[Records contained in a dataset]
= = = = =

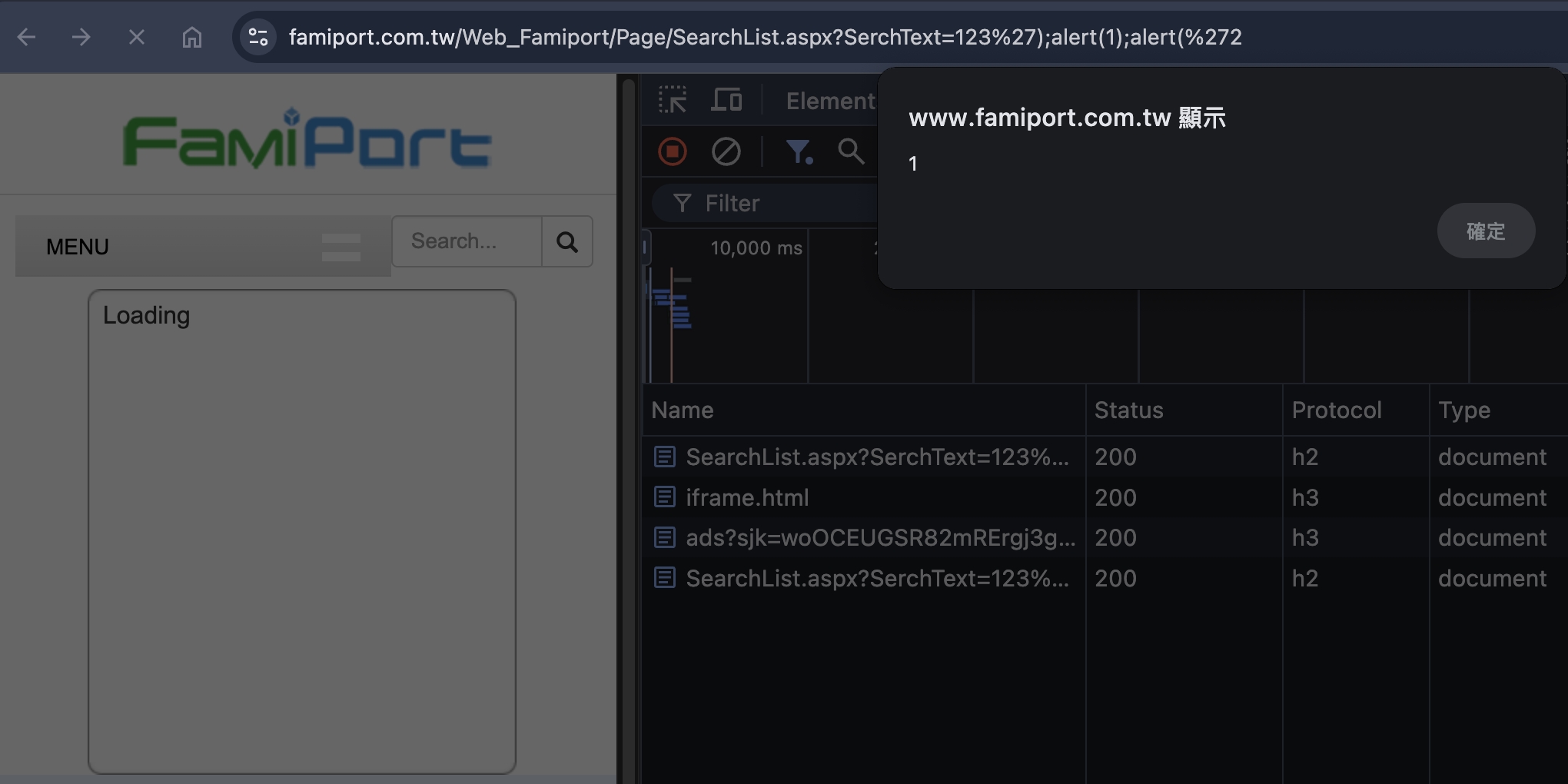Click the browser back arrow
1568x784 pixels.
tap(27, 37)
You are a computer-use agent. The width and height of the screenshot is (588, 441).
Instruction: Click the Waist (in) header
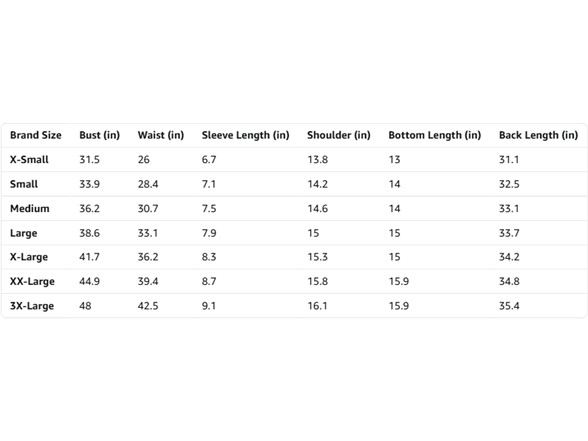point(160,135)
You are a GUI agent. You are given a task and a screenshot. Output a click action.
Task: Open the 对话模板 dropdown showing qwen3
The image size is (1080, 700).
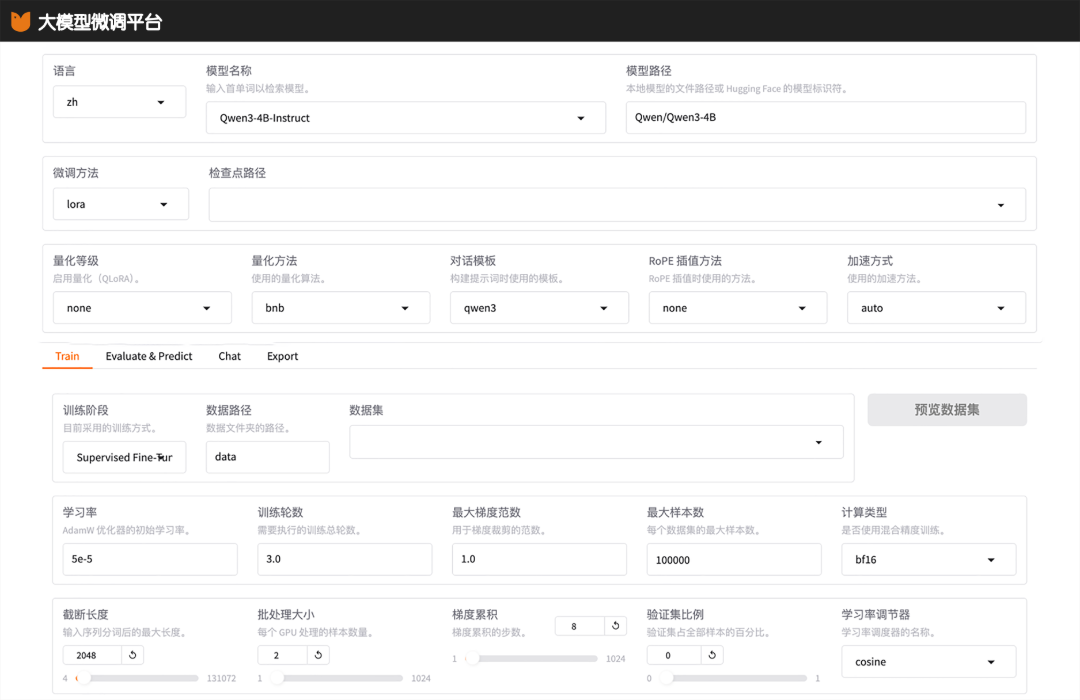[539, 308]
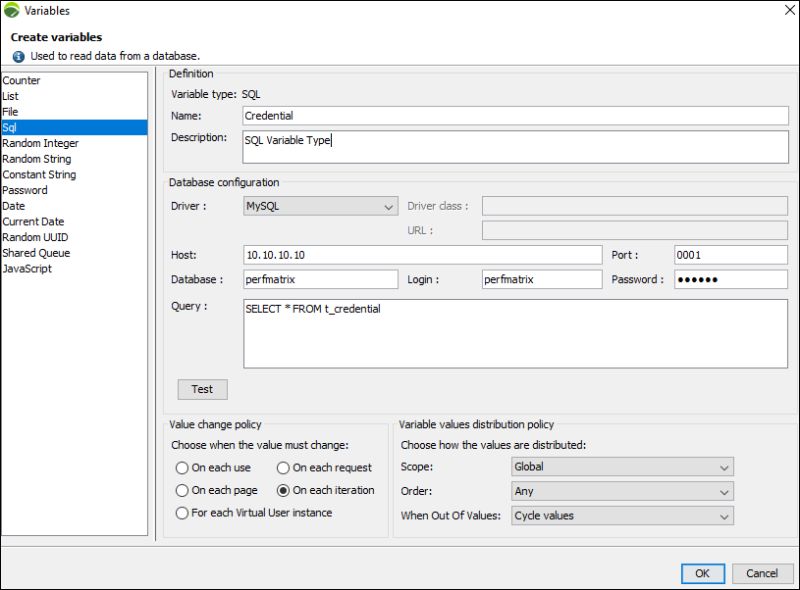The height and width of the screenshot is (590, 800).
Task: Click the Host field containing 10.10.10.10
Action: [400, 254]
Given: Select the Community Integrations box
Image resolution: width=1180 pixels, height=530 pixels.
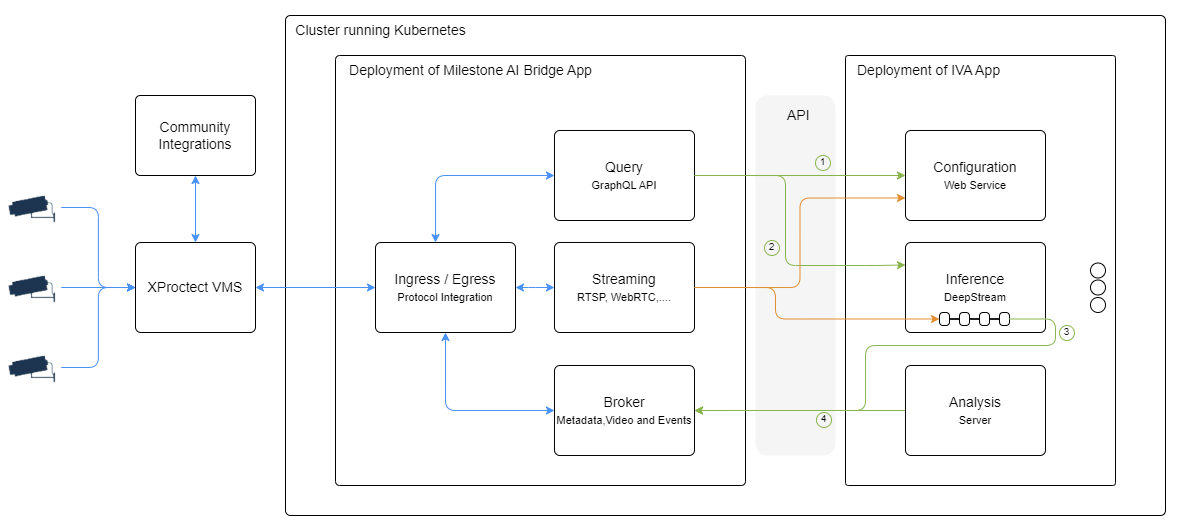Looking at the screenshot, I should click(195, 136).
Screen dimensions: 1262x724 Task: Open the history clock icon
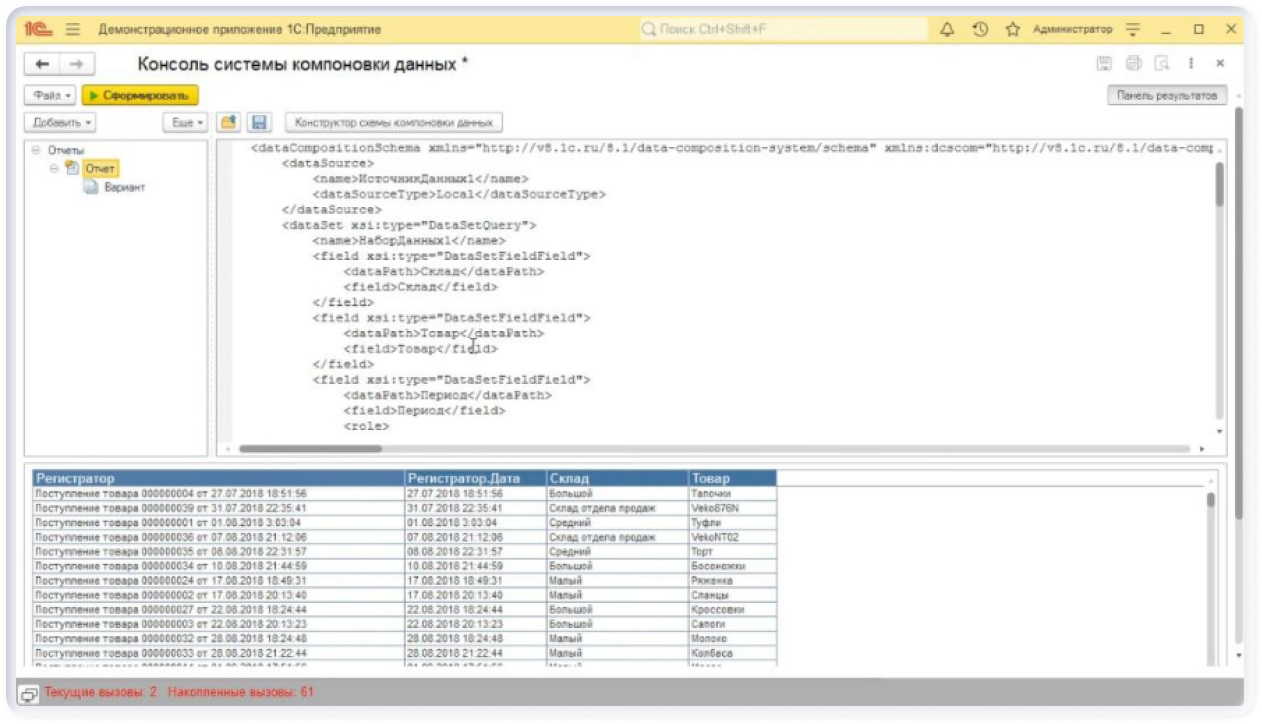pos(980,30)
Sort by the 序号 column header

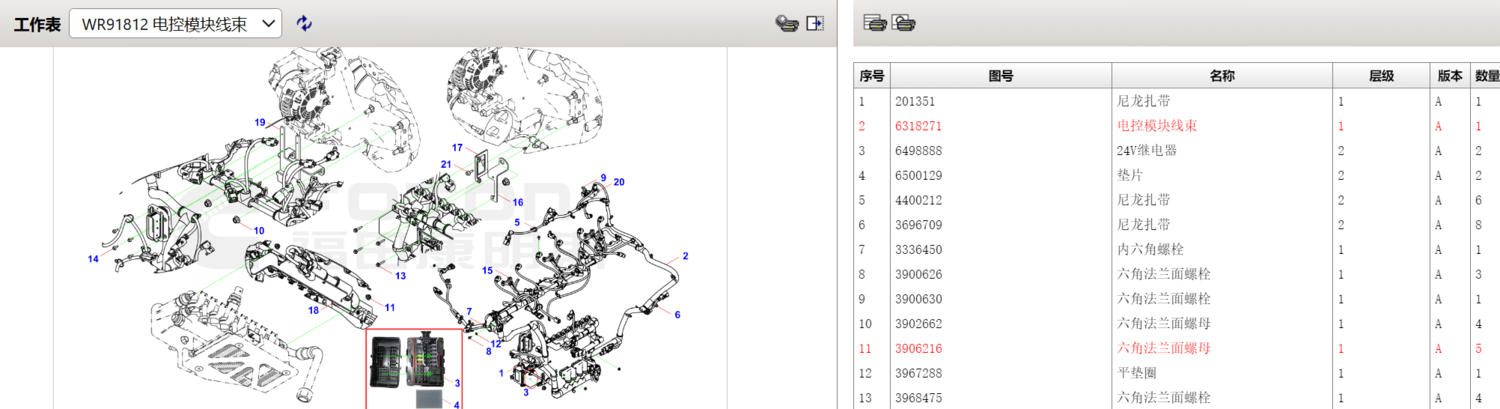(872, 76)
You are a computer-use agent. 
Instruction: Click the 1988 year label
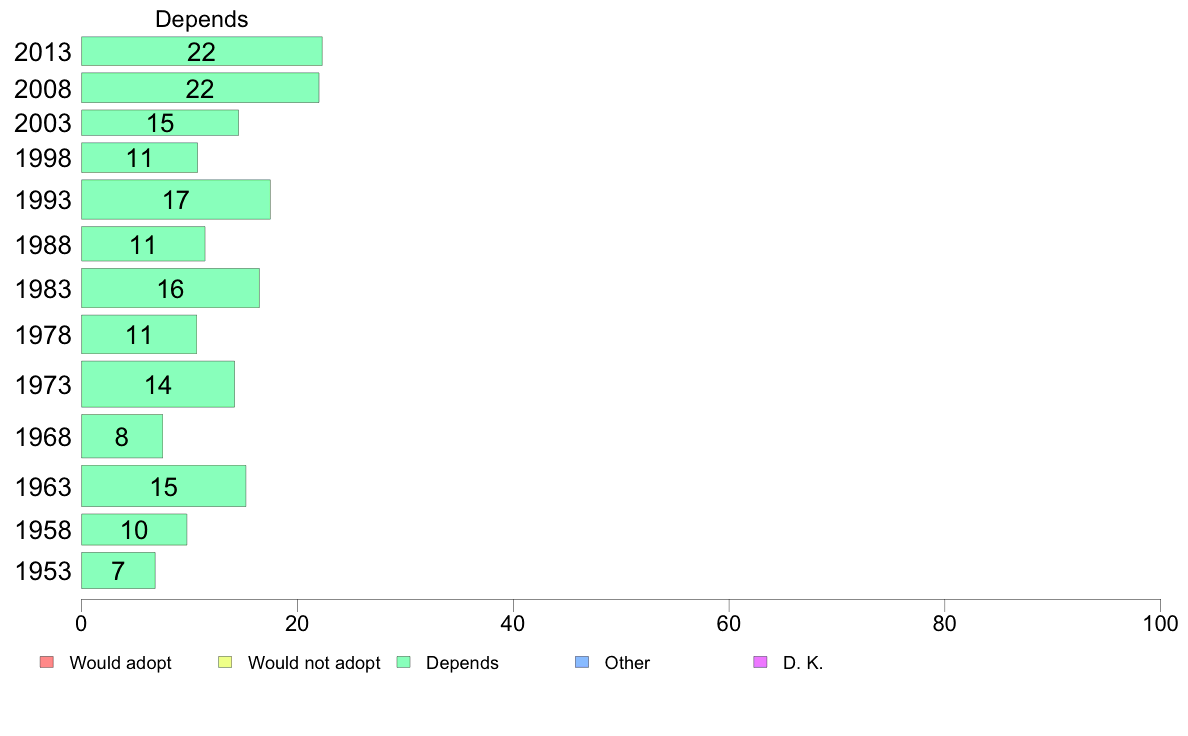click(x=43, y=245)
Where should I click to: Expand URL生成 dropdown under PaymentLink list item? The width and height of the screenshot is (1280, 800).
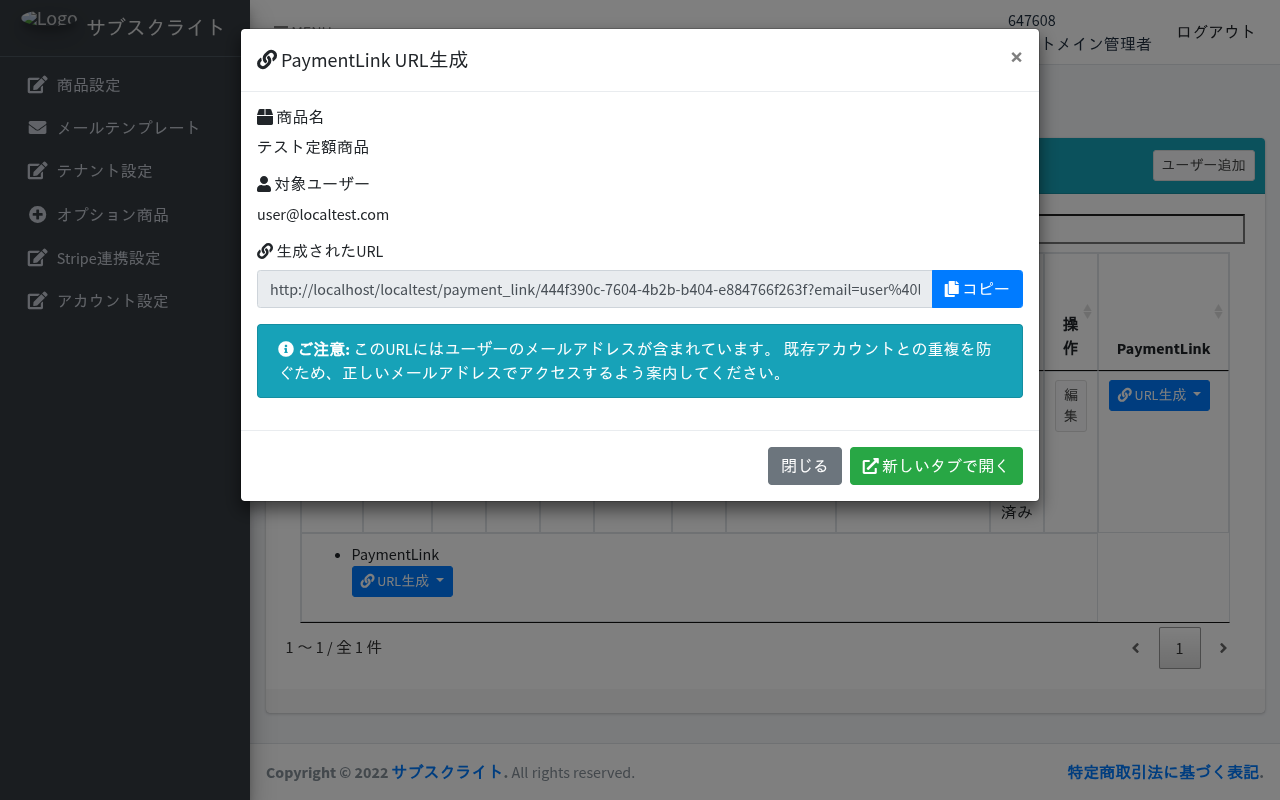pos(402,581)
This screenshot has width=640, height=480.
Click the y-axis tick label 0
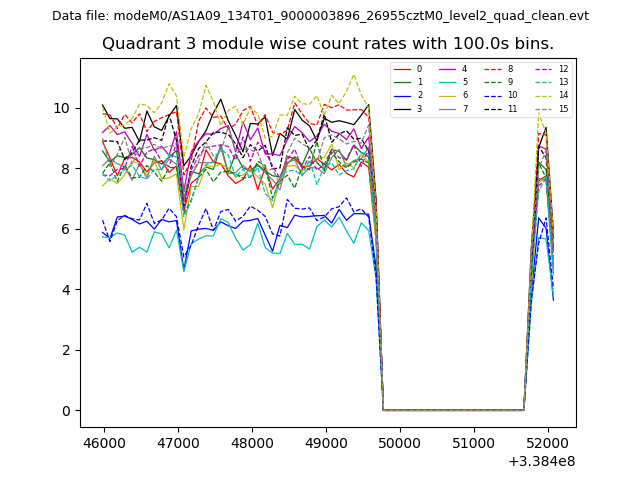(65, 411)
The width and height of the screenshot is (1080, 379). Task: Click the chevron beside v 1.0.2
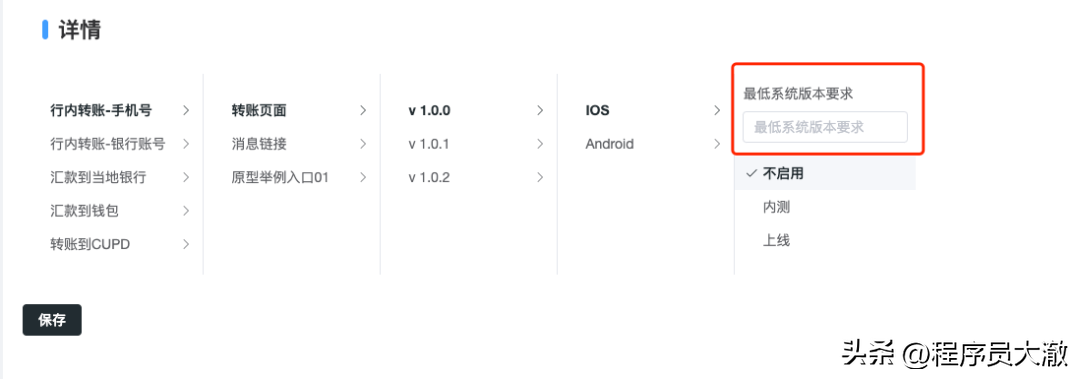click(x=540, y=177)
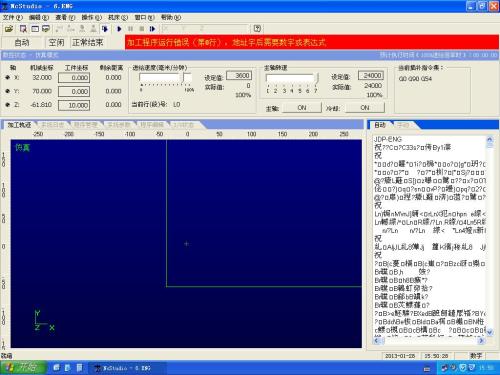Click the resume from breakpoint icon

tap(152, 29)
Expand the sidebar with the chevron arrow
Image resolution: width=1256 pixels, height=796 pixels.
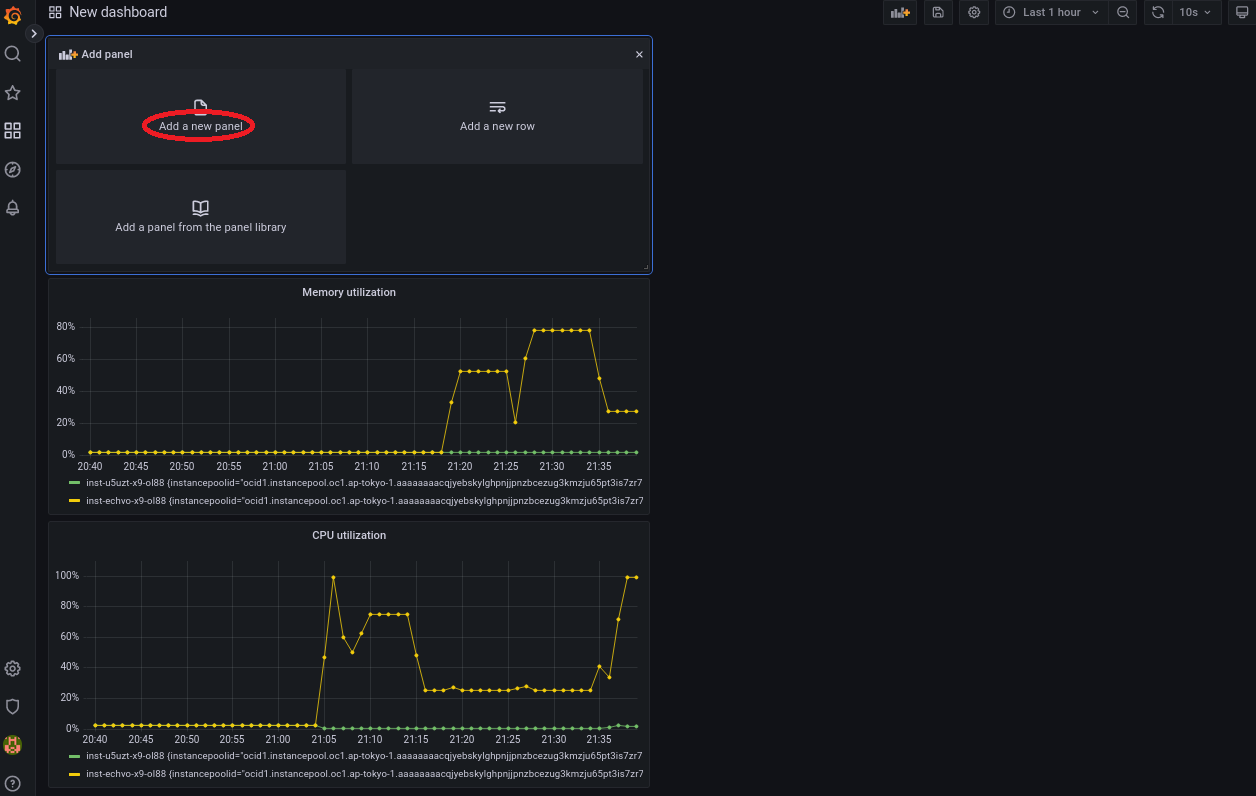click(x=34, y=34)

= = = = =

• TASK STATEMENT: Reproduce exactly, with every picture left out, the lines from the one that contains "Where should I" to the final line of the records above.

• TASK OUTPUT:
Where should I click to: Expand URL生成 dropdown under PaymentLink list item? The width and height of the screenshot is (1280, 800).
pos(402,581)
This screenshot has width=640, height=480.
Click the y-axis tick label 0
(65, 411)
The width and height of the screenshot is (1080, 379). Task: Click the chevron beside v 1.0.2
click(x=540, y=177)
Click the resume from breakpoint icon

tap(152, 29)
Expand the sidebar with the chevron arrow
Image resolution: width=1256 pixels, height=796 pixels.
click(x=34, y=34)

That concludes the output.